Here’s what we do know: If you ask experts at medical centers how often a child is born so noticeably atypical in terms of genitalia that a specialist in sex differentiation is called in, the number comes out to about 1 in 1500 to 1 in 2000 births. But a lot more people than that are born with subtler forms of sex anatomy variations, some of which won’t show up until later in life.

 

Below we provide a summary of statistics drawn from an article by Brown University researcher Anne Fausto-Sterling.2 The basis for that article was an extensive review of the medical literature from 1955 to 1998 aimed at producing numeric estimates for the frequency of sex variations. Note that the frequency of some of these conditions, such as congenital adrenal hyperplasia, differs for different populations.

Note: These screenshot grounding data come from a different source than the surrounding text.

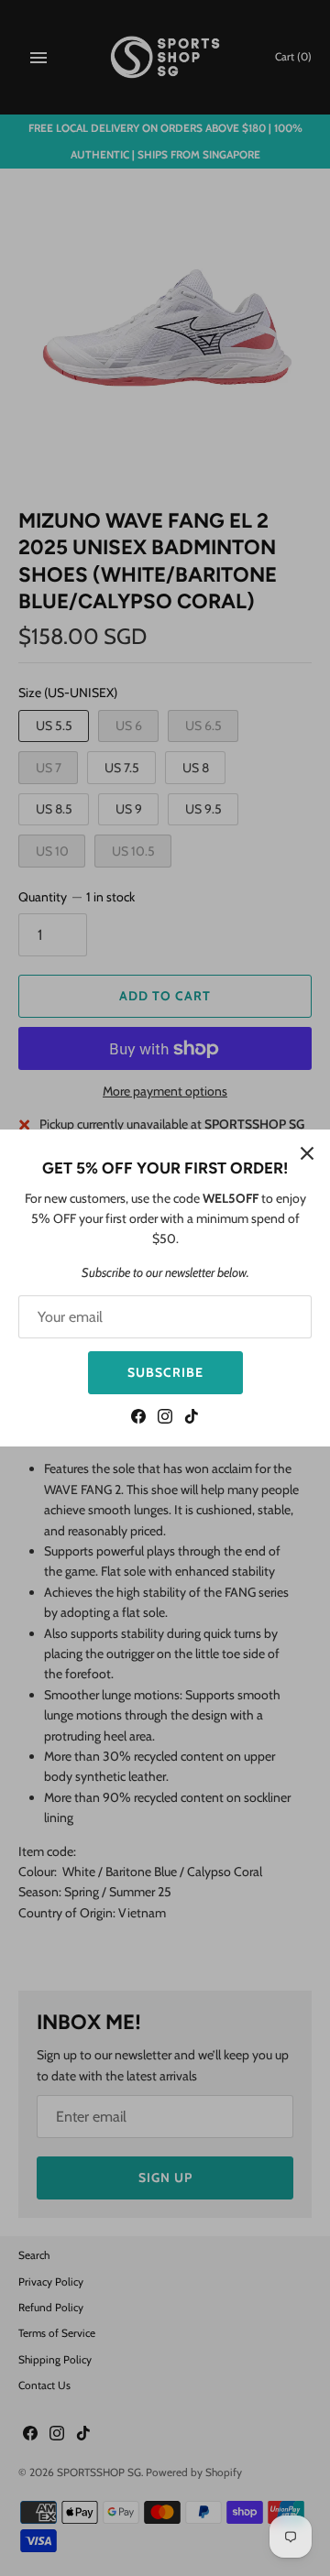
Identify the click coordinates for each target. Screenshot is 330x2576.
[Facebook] (138, 1418)
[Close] (307, 1152)
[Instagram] (165, 1418)
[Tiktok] (191, 1418)
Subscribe (165, 1372)
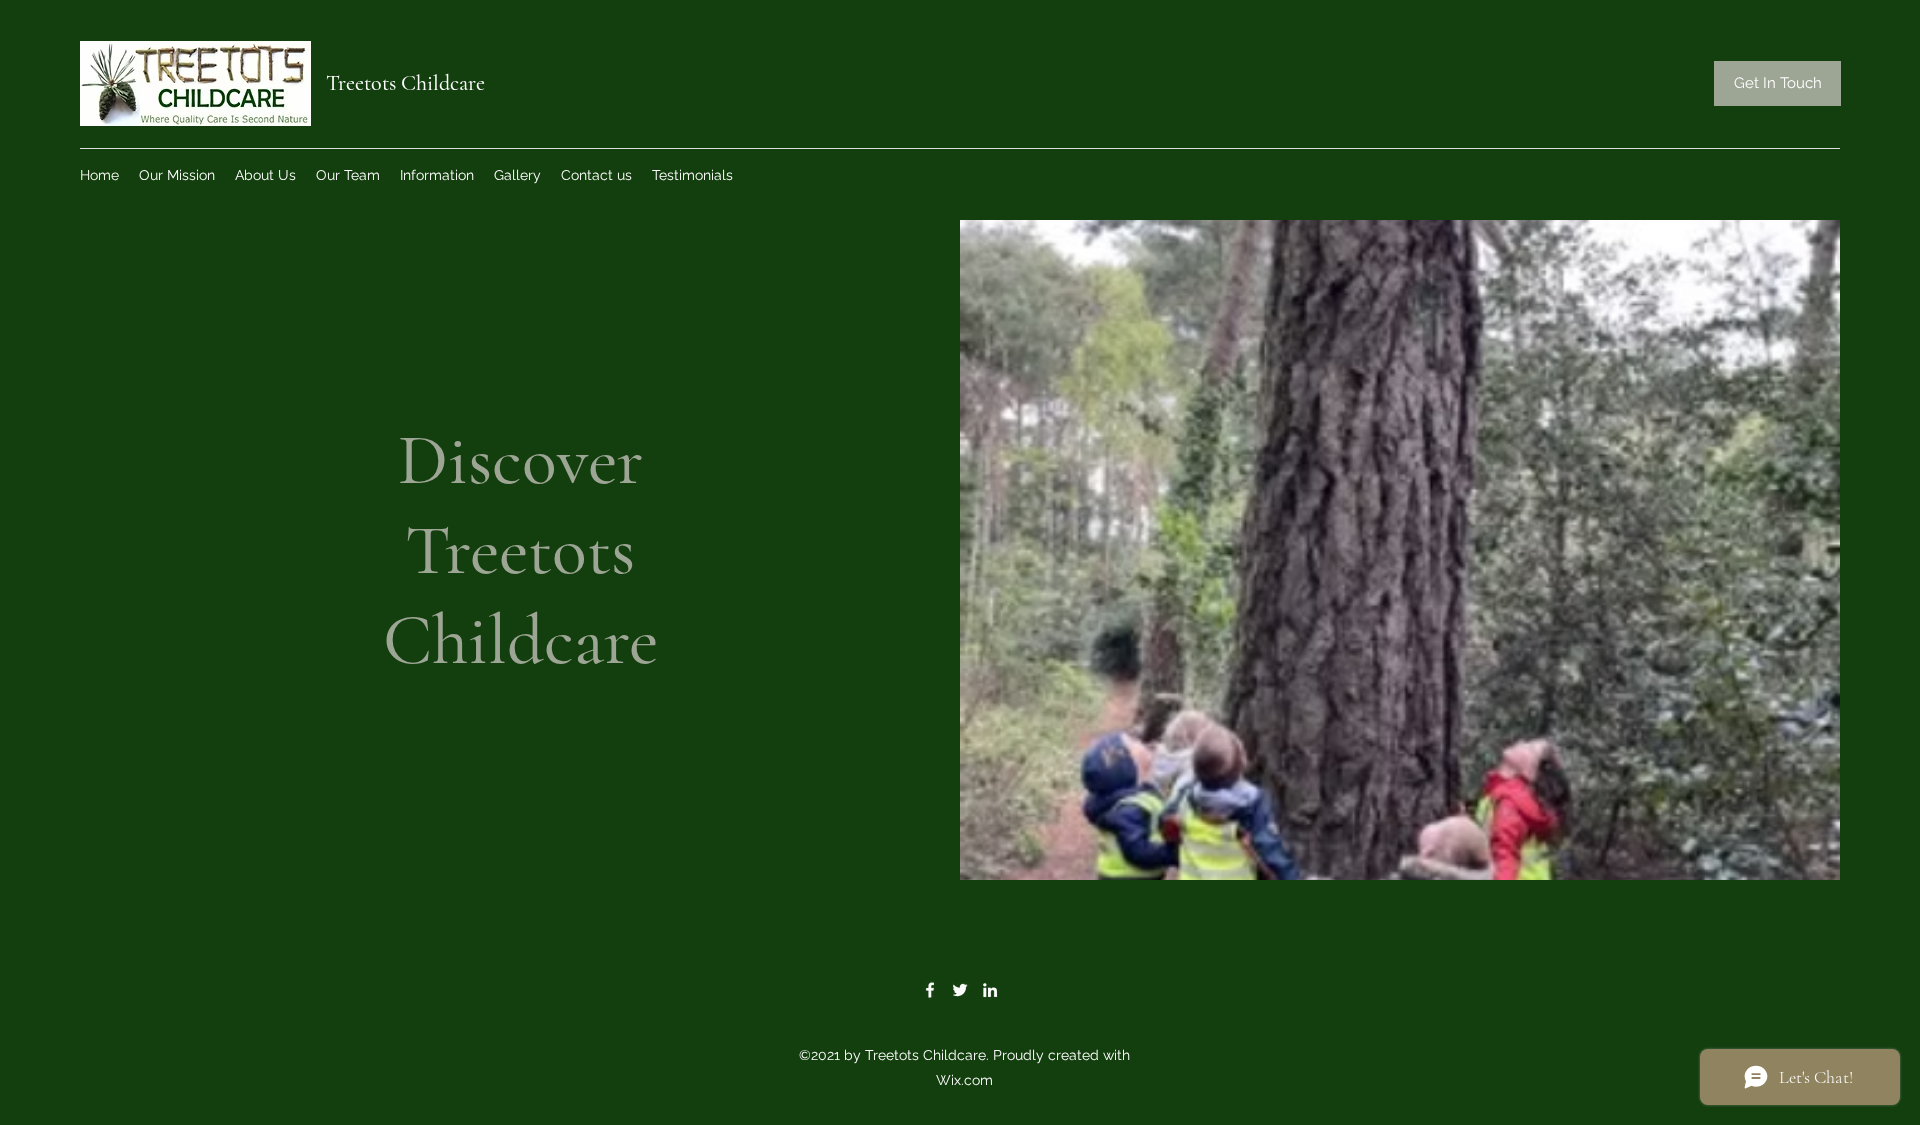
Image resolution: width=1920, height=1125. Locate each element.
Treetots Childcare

These statistics are approximations.

 

Not XX and not XY    one in 1,666 births

Klinefelter (XXY)      one in 1,000 births

Androgen insensitivity syndrome   one in 13,000 births

Partial androgen insensitivity syndrome   one in 130,000 births

Classical congenital adrenal hyperplasia   one in 13,000 births

Late onset adrenal hyperplasia       one in 66 individuals

Vaginal agenesis        one in 6,000 births

Ovotestes       one in 83,000 births

Idiopathic (no discernable medical cause)            one in 110,000 births

Iatrogenic (caused by medical treatment, for instance progestin administered to pregnant mother)          no estimate

5 alpha reductase deficiency           no estimate

Mixed gonadal dysgenesis   no estimate

Complete gonadal dysgenesis         one in 150,000 births

Hypospadias (urethral opening in perineum or along penile shaft)      one in 2,000 births

Hypospadias (urethral opening between corona and tip of glans penis)          one in 770 births

Total number of people whose bodies differ from standard male or female    one in 100 births

Total number of people receiving surgery to “normalize” genital appearance one or two in 1,000 births

1 Dreger, Alice Domurat. 1998. Ambiguous Sex—or Ambivalent Medicine? Ethical Issues in the Treatment of Intersexuality. Hastings Center Report, 28, 3: 24-35.

 

2 Blackless, Melanie, Anthony Charuvastra, Amanda Derryck, Anne Fausto-Sterling, Karl Lauzanne, and Ellen Lee. 2000. How sexually dimorphic are we? Review and synthesis. American Journal of Human Biology12:151-166.